A much better read was Elena Ferrante’s The Lying Life of Adults (translated into English by Ann Goldstein). Set in Naples and its environs like most of Ferrante’s work, the protagonist is a teenage girl dealing with her parents’ divorce, interfamilial feuds and the onset of womanhood. It’s full of memorable and gently humorous characters and renders deception into a truly creative act.

This Italian journey ended with Robert Harris’s Conclave, set in the Vatican during the election of a new pope. It has the intrigue that one would expect from Harris, along with his attention to liturgical detail and in this case a seasoning of Latin, culminating in a cracking good ending (I’ll stop myself there as this is a non-spoiler zone).
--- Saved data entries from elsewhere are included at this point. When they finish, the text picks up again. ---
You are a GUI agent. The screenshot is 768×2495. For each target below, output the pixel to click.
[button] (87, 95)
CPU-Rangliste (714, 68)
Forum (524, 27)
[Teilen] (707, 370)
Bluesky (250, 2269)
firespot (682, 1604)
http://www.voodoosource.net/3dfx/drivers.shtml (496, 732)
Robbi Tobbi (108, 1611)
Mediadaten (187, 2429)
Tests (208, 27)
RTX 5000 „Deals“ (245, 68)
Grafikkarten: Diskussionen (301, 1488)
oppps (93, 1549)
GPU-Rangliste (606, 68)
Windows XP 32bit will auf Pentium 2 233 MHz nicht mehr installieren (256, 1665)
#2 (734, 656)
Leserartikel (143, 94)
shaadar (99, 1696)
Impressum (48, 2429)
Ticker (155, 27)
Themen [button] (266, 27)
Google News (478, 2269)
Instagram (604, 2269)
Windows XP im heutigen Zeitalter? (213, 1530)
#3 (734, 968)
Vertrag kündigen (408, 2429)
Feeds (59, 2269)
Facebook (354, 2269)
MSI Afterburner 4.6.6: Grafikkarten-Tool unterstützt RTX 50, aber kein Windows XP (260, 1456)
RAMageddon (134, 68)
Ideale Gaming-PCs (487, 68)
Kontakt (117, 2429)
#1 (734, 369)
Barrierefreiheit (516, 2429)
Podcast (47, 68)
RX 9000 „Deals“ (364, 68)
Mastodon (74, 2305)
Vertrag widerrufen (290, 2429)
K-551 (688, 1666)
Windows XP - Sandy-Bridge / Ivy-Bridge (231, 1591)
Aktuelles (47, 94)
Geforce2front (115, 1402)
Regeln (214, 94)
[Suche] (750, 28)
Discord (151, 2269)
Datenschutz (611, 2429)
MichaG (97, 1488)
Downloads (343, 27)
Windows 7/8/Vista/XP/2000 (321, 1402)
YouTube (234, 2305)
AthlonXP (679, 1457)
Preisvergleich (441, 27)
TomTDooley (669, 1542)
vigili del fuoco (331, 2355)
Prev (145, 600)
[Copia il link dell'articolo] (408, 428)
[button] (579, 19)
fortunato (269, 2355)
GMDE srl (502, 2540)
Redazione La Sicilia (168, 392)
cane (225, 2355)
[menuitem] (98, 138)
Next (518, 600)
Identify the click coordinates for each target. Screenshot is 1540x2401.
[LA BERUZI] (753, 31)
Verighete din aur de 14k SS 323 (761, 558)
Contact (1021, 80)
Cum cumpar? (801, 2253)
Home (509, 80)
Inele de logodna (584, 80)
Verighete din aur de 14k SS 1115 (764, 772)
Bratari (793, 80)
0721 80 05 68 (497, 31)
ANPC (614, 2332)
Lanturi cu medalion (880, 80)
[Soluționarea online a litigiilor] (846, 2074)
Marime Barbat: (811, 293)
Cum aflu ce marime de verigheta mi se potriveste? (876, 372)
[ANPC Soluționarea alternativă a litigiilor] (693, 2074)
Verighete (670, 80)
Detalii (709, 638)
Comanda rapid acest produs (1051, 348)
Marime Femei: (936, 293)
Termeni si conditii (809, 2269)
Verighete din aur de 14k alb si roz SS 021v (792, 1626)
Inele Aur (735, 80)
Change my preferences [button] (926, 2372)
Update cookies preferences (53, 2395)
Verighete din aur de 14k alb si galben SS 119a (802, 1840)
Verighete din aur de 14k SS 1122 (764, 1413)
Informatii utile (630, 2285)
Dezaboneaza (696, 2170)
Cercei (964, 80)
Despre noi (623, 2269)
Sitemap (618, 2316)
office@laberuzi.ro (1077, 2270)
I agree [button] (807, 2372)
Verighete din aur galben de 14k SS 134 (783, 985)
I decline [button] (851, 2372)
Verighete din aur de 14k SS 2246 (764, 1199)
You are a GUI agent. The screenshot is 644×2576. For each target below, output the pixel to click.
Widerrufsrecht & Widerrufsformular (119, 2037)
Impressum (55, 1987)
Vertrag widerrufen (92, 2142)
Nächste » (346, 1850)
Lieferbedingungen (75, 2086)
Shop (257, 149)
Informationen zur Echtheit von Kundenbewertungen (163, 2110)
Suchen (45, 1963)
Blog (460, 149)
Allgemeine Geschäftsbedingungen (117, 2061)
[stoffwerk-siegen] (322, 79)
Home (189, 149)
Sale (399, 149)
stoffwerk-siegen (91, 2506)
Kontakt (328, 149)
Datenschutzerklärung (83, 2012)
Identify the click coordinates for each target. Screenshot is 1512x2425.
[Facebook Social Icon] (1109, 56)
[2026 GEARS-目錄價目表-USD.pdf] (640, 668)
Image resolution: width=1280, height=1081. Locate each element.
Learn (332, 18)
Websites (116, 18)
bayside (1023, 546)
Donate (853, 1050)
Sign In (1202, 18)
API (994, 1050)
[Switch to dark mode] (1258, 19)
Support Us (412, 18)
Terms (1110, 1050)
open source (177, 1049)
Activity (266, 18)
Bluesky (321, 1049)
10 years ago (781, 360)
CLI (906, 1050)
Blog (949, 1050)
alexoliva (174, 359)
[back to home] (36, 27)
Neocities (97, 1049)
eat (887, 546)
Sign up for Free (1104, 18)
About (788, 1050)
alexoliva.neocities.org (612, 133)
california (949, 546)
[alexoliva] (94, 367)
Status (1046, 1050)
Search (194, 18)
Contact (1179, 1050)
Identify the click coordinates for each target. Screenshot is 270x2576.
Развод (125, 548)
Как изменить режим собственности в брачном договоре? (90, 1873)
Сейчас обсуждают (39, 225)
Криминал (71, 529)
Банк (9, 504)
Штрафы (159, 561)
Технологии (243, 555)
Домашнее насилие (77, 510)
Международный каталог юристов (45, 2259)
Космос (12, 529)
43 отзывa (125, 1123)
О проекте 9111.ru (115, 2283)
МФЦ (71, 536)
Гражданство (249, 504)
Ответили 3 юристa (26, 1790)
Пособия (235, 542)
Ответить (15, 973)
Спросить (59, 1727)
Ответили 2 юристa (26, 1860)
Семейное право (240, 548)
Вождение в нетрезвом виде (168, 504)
To close, and having nothing to do with Italy, the death of N. Scott Momaday last week has had me reading his poems again. Masterful.

Ferrante’s The Lost Daughter

My love affair with the writing of Elena Ferrante continues. This time with her third novel, The Lost Daughter, published in 2006. Leda is a divorced middle-aged professor with two adult daughters, who are away living in Canada with their father. On her summer break, Leda rents an apartment at a beach resort. Her observations and interactions with other holiday makers stirs up memories of her relationships with daughters and her now ex-husband. When a little girl loses her doll at the beach, a strangely twisted plot emerges.

la-figlia-obscuraLeda narrates the story with frankness and self-reflection which are as refreshing as they are brutal. This, along with the intrigue of the plot and subplots, kept this reader engaged to the very end.